Ask HN: I want to contribute to an open source project. Where do I begin? - SeanA208
I&#x27;m a graduating CS student and I&#x27;ve always wanted to contribute to a cool open source project. There are languages I really like writing (python in particular) and I think contributing to an open source project would be a good way to do that. I have experience writing relatively high quality code (a couple internships at Google, etc.) but I find it difficult contributing to open source projects. I feel like the barrier to entry on most projects is too high. Any suggestions?
======
japhyr
Are you familiar with IPython Notebook? If so, you could jump right in on
[http://introtopython.org](http://introtopython.org). It's a fully open
resource for people interested in teaching and learning Python. I started it
last fall, and it is slowly building critical mass. The main parts of the site
are Python Essentials and Python Projects.

The biggest thing that will improve the site is having people write up
projects they are interested in. For example, someone recently requested a
project that shows how to build maps that show changing data, such as traffic
around a city on a road map.

Writing up a project is easy. Clone the project, make a new notebook for your
project, and submit a pull request. If you are interested let me know, and
I'll be happy to help you get started.

------
lifeisstillgood
To be honest it depends on _your_ interests. I would start out with what
floats your boat - you did a _couple_ of Google internships - what were they
on? DevOps? Big Data Analysis? Do you love maths or music? Build something
that you will use each day.

Ok, chosen a project, lets assume it's pyMusicExample on github. It has over
300 issues, most of which have not been touched in months as the main devs are
busy at the day jobs.

So, drop them a mail, introducing yourself and start triaging the bugs. Don't
go crazy, see recent HN article

Documentation - Sphinx is a fantastic piece of work, as is readthedocs, but
most of us do not use it as well as we should. PyMusicExample has code
examples in their docs that no longer work. So make a branch and get the docs
running doctest / coverage and get the examples upto date.

------
kyllo
You say you have experience writing high quality code, what frameworks and
tools did you use in your code projects? It is likely that a lot of those
frameworks you used and libraries you imported for your project are themselves
open source projects in need of contributors, and you have experience using
them, so you would be a good candidate to contribute to them as well.

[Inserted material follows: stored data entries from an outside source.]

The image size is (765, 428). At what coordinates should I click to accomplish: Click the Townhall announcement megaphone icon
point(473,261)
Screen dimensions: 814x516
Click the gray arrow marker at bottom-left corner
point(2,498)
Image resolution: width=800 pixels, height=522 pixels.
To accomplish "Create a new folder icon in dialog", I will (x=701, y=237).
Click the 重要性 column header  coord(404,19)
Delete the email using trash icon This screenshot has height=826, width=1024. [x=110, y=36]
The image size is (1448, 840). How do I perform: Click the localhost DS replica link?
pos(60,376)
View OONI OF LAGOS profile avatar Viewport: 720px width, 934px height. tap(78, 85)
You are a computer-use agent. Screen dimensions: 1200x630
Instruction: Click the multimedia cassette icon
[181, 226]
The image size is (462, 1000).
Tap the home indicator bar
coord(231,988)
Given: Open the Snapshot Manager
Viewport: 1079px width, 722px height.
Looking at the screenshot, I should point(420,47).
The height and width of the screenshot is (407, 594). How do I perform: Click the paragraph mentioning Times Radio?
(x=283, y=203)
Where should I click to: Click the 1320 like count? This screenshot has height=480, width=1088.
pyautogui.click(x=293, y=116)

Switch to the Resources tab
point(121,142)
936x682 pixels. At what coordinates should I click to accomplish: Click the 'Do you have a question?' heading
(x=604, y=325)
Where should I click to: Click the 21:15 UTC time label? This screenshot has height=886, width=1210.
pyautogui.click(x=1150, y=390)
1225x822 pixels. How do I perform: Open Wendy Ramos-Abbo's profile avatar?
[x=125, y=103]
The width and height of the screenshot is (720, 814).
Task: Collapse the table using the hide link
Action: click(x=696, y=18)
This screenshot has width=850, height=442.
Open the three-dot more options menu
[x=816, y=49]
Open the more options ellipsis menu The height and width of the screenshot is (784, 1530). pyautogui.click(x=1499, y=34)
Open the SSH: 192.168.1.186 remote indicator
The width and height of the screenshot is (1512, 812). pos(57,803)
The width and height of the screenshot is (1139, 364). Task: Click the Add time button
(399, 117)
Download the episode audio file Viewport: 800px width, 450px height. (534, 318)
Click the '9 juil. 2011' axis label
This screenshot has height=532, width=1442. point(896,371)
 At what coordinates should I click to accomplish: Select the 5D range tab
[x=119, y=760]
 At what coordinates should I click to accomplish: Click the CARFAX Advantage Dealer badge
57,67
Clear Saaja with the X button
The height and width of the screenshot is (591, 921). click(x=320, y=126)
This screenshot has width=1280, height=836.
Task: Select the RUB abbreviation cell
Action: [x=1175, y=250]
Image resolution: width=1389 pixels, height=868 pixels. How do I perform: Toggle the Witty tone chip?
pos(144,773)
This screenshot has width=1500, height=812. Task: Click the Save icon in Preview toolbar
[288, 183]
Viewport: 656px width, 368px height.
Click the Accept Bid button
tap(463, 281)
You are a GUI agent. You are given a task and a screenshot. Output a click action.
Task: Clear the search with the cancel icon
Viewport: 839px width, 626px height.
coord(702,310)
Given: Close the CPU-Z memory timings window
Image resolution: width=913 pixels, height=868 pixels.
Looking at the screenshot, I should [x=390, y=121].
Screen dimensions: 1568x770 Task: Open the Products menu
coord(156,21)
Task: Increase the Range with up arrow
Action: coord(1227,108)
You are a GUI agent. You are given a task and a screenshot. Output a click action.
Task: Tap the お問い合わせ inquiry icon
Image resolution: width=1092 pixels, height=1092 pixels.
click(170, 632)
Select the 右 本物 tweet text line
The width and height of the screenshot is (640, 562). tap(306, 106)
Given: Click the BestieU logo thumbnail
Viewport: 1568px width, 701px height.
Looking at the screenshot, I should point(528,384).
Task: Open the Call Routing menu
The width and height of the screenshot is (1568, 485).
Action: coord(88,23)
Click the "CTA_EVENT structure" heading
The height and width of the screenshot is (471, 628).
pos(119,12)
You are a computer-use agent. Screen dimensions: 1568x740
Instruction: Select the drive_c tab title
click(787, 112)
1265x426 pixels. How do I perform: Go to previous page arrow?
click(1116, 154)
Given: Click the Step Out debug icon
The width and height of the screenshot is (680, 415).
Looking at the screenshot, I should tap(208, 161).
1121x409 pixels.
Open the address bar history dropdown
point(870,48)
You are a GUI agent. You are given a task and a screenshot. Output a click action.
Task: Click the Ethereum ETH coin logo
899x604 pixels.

For example, since I write Rails and Django apps, the first place I'd look to
contribute would be on a popular open source plugin/gem/app for Rails or
Django that I use in my projects.

------
eswat
Take a look at Gittip[1]. It’s a Python-based, crowd funding platform that’s
also open source and part of the Open Company Initiative[2].

Not only would you be helping build a platform that many people in our
industry use to fund their projects and sustain a living, but you can also
choose to take your own share of money that Gittip earns through the site.

[1]
[https://github.com/gittip/www.gittip.com](https://github.com/gittip/www.gittip.com)

[2] [http://www.opencompany.org/](http://www.opencompany.org/)

------
bluerail
Actually, seeing this post and also that I ve struggled in finding those
resources, I have created a github repo yesterday which can be used by the
repo owners to post the contribution required and the contributors can take a
look at it..

[https://github.com/avinoth/OpenSourceForBeginners](https://github.com/avinoth/OpenSourceForBeginners)

only problem, don't know what to do next.. let me know what i could do next..

------
readme
Don't just pick a random project to contribute to.

Learn software that you need to use, for example, if you're a web developer,
learn one of the popular frameworks. Once you've mastered it you'll see where
the problems are and what you can do to improve it, and then contribute
patches.

Basically just find and fix problems with things that you actually use.

------
nyddle
[https://github.com/nyddle/pystash](https://github.com/nyddle/pystash) You're
welcome!